** Opening Text passage block **

Posted  October 16, 2012

Sparboe Inc. and Land O’ Lakes Inc. continue to face a multidistrict antitrust litigation alleging they conspired to limit supply to increase the price of eggs after the U.S. District Court for the Eastern District of Pennsylvania struck down most of their arguments to dismiss the case.

Six grocers and food manufacturers that directly purchase eggs from Sparboe and Land O’ Lakes claim in the multidistrict case of In Re: Processed Egg Products: Antitrust Litigation that the companies used two trade associations to conceal anticompetitive behavior.

For example, the plaintiffs allege the defendants conspired to decrease egg supply through the development and implementation of animal health guidelines, which increase the size of hen cages through chick hatch reduction.

The plaintiffs also allege that defendants used a trade group, the United States Egg Marketers, to export eggs for the purpose of limiting domestic supply so that domestic prices would rise.

Judge Gene Pratter denied most of defendants’ motions to dismiss after acknowledging that each of the actions the trade associations implemented could have been driven by a legitimate concern to improve the health of chickens or the industry as a whole.  However, the court also stated that “reducing chick hatch while agreeing to not increase production capacity would, in the absence of agreement, be contrary to an individual egg producer’s business interests.”  As the court explained, a producer that followed such trade group guidelines “would be unable to enlarge its operations, fill additional barns, and expand egg production.”

The court concluded that “[w]hen a defendant’s action is only economically beneficial if considered from a group perspective, a reasonable inference of conspiracy exists.”

The court did dismiss, without prejudice, Sherman Act claims that plaintiff, Giant Eagle made against Land O’ Lakes, finding the allegations of Land O’ Lakes’ participation in the conspiracy to be inadequate.

** Closing Text passage block **
** Opening Extracted entries block **

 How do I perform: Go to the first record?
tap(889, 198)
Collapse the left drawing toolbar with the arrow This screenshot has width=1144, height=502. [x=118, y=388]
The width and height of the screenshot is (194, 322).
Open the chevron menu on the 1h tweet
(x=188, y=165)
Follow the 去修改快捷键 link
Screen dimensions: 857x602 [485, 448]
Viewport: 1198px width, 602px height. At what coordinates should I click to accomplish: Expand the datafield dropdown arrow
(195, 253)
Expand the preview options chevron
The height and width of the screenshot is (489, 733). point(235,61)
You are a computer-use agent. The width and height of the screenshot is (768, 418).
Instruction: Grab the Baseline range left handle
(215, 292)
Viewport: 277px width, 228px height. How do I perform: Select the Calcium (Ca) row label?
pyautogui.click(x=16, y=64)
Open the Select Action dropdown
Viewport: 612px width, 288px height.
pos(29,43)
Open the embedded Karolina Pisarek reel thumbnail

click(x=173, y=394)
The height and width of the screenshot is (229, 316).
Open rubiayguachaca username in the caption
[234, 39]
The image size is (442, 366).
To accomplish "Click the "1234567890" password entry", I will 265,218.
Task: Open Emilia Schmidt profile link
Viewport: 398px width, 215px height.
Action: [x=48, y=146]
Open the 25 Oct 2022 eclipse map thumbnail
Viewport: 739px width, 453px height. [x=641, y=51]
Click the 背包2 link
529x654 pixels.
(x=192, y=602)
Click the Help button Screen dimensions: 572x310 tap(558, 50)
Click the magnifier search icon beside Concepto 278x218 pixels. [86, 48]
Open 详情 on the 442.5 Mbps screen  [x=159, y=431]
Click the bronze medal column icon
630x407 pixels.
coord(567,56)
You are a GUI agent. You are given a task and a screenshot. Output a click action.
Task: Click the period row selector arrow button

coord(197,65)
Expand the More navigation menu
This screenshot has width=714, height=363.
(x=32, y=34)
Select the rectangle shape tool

** Closing Extracted entries block **

Required action 1: In the egg antitrust article, repeat word for word the passage starting at "The court concluded" and ending at "to be inadequate.".
Required action 2:
Answer these questions from the egg antitrust article:
(a) Which court struck down most of the defendants' arguments to dismiss the case?
(b) Which trade group do the plaintiffs say the defendants used to export eggs?
(c) Which plaintiff's Sherman Act claims against Land O' Lakes were dismissed?

Expected answer 1:
The court concluded that “[w]hen a defendant’s action is only economically beneficial if considered from a group perspective, a reasonable inference of conspiracy exists.”

The court did dismiss, without prejudice, Sherman Act claims that plaintiff, Giant Eagle made against Land O’ Lakes, finding the allegations of Land O’ Lakes’ participation in the conspiracy to be inadequate.

Expected answer 2:
(a) The U.S. District Court for the Eastern District of Pennsylvania
(b) The United States Egg Marketers
(c) Giant Eagle